((

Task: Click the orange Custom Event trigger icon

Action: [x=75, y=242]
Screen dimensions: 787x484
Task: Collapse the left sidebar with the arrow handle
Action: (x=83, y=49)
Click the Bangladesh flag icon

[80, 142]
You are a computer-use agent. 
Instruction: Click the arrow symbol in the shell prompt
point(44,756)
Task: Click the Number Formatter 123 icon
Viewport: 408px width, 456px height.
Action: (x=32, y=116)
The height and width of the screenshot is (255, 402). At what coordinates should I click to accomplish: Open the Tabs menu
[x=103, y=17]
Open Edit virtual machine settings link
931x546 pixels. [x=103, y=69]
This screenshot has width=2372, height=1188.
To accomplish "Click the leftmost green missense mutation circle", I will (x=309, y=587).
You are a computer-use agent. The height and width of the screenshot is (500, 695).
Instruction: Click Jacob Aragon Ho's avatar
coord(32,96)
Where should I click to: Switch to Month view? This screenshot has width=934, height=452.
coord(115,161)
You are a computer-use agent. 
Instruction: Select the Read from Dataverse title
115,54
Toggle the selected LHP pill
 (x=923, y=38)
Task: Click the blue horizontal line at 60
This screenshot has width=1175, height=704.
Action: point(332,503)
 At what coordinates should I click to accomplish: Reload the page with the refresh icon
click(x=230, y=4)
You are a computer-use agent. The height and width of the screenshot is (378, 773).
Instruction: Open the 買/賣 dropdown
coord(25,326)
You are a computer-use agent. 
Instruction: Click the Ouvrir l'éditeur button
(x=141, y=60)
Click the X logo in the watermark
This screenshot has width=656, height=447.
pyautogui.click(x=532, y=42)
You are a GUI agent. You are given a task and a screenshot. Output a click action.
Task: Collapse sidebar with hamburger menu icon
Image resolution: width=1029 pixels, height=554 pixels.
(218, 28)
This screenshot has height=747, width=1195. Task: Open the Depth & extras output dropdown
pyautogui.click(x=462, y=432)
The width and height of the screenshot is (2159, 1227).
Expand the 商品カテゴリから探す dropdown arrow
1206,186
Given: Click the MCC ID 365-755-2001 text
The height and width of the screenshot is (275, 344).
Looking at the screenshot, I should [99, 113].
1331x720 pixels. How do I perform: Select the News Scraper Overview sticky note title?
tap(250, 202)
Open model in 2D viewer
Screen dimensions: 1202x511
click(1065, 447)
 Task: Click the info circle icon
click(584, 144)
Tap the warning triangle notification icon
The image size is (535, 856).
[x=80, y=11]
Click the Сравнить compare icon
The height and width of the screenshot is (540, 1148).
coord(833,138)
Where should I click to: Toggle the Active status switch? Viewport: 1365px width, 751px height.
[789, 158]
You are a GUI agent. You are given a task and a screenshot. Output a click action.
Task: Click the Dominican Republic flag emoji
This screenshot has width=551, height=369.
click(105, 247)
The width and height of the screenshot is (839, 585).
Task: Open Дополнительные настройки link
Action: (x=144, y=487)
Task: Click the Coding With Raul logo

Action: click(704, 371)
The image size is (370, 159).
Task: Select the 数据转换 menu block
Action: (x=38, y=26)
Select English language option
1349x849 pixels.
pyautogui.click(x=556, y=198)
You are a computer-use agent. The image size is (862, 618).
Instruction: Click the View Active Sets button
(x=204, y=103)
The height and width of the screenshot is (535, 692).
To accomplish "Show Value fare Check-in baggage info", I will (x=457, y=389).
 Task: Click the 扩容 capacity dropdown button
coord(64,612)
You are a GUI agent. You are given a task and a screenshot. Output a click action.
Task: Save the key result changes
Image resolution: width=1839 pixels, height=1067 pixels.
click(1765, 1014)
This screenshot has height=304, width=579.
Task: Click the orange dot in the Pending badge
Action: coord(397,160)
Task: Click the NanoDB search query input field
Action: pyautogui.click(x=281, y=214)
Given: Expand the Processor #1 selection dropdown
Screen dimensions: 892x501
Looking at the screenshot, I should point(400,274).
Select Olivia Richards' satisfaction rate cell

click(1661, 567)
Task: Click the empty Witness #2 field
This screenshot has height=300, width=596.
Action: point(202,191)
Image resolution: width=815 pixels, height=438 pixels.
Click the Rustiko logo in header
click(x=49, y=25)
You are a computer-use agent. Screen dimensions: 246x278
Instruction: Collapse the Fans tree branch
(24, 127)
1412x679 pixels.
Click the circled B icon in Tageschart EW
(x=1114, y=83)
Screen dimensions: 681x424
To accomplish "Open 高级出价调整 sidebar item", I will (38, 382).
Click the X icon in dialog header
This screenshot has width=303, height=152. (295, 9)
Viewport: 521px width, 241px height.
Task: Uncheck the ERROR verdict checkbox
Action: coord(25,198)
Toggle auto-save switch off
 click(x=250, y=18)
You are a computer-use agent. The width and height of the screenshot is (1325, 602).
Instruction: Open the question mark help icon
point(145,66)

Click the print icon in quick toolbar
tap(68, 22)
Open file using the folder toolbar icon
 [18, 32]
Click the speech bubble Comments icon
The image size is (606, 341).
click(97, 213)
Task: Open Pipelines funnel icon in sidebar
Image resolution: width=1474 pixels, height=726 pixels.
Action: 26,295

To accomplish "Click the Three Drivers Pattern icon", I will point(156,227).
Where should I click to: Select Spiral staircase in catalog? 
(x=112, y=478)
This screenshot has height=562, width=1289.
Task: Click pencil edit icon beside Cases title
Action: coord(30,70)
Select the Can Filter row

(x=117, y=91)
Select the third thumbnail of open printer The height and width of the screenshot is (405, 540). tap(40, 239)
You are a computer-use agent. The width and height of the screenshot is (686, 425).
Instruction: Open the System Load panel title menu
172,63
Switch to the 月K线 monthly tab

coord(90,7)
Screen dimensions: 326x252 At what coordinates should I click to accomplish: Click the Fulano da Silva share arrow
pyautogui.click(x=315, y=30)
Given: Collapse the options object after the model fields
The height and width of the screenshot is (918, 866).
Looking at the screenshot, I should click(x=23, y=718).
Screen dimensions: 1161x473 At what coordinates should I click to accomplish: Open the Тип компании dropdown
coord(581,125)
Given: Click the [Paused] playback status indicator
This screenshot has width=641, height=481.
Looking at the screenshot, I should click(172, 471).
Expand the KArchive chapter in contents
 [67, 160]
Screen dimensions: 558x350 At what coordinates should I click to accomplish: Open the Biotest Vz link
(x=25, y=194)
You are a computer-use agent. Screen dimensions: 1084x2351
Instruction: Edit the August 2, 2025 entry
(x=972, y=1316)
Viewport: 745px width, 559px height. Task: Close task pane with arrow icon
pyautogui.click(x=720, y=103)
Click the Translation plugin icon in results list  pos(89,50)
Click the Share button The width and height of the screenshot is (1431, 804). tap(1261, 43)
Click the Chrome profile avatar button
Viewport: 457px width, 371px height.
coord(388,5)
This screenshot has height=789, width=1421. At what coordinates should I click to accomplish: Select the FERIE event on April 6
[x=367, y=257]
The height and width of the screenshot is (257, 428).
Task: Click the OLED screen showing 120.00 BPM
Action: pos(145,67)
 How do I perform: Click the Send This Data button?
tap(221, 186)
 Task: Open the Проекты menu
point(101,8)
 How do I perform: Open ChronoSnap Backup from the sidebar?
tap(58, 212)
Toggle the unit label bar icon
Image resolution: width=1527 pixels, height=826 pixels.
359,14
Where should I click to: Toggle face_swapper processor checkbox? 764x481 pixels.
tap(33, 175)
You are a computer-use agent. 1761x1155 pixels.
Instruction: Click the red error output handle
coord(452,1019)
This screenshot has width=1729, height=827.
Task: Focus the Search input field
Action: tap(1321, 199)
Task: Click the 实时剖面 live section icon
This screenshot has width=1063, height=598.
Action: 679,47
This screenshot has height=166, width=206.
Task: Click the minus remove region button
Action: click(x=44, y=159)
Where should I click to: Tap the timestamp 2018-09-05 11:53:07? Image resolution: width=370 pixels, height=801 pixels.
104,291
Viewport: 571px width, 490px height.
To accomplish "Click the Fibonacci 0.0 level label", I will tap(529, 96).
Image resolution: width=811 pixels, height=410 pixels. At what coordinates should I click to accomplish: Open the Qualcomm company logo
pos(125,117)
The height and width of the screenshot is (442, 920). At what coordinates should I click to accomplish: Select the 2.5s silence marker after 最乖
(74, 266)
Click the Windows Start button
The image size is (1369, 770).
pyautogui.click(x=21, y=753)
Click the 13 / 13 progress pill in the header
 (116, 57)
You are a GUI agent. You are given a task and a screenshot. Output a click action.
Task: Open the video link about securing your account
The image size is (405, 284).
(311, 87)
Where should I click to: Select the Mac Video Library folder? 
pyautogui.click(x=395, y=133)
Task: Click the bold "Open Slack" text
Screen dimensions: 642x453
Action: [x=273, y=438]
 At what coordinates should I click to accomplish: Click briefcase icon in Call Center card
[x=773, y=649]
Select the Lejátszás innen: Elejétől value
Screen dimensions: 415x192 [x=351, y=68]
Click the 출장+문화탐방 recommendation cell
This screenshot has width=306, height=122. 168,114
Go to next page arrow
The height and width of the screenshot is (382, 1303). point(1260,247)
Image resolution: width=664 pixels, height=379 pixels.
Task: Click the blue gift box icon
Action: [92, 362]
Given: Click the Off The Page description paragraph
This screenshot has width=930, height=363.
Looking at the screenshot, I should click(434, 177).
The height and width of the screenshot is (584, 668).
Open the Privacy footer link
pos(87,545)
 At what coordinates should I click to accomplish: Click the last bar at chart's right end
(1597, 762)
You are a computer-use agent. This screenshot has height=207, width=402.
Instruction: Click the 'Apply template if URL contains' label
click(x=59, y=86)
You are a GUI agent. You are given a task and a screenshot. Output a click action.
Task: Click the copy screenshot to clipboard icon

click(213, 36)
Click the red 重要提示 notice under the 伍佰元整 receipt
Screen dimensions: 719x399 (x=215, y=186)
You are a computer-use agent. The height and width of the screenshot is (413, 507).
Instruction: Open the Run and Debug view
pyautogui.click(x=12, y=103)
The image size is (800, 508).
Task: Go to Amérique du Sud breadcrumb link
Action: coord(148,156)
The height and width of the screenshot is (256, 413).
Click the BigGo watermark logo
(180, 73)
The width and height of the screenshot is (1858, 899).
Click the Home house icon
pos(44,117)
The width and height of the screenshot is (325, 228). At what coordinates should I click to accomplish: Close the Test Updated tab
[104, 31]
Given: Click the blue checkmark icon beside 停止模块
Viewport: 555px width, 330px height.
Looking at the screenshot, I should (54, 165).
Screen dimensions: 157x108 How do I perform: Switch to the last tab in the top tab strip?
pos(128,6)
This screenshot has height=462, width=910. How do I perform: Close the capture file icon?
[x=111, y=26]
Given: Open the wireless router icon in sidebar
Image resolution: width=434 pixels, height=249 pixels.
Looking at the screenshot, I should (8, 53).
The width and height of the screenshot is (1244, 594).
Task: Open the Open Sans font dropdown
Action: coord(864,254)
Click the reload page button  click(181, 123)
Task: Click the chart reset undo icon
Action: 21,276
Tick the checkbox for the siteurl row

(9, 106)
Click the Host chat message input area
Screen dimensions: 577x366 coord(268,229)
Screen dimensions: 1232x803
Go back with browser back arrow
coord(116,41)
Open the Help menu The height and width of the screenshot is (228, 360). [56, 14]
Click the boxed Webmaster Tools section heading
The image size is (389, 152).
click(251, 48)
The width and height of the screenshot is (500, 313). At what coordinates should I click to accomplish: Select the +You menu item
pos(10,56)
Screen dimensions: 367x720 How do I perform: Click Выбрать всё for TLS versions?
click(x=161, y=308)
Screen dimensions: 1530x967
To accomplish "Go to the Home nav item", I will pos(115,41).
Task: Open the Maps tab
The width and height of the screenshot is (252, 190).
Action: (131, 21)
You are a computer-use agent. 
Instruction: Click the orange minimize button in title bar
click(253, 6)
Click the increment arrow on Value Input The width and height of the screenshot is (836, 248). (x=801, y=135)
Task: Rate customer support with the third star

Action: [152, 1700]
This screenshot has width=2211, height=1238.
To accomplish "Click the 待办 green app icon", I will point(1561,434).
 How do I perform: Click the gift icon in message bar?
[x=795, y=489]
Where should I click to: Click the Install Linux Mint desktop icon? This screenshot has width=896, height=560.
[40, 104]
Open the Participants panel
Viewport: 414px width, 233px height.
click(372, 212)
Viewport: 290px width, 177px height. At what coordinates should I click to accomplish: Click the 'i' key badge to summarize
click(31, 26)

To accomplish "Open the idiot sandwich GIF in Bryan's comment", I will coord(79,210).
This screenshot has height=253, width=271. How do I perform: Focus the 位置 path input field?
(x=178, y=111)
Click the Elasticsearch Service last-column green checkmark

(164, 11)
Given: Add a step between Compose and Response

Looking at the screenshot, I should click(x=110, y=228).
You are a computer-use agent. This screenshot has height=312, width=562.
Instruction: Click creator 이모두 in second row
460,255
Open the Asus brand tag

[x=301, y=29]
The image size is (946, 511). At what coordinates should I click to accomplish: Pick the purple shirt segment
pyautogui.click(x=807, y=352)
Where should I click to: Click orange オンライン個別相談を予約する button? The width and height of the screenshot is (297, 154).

))

## STATED EXERCISE
Return the rows above unchanged, beginning at the line that contains "Click the Сравнить compare icon" and stopping after the line that contains "Action: (x=144, y=487)".

## THE REPLY
Click the Сравнить compare icon
The height and width of the screenshot is (540, 1148).
coord(833,138)
Where should I click to: Toggle the Active status switch? Viewport: 1365px width, 751px height.
[789, 158]
You are a GUI agent. You are given a task and a screenshot. Output a click action.
Task: Click the Dominican Republic flag emoji
This screenshot has width=551, height=369.
click(105, 247)
The width and height of the screenshot is (839, 585).
Task: Open Дополнительные настройки link
Action: (x=144, y=487)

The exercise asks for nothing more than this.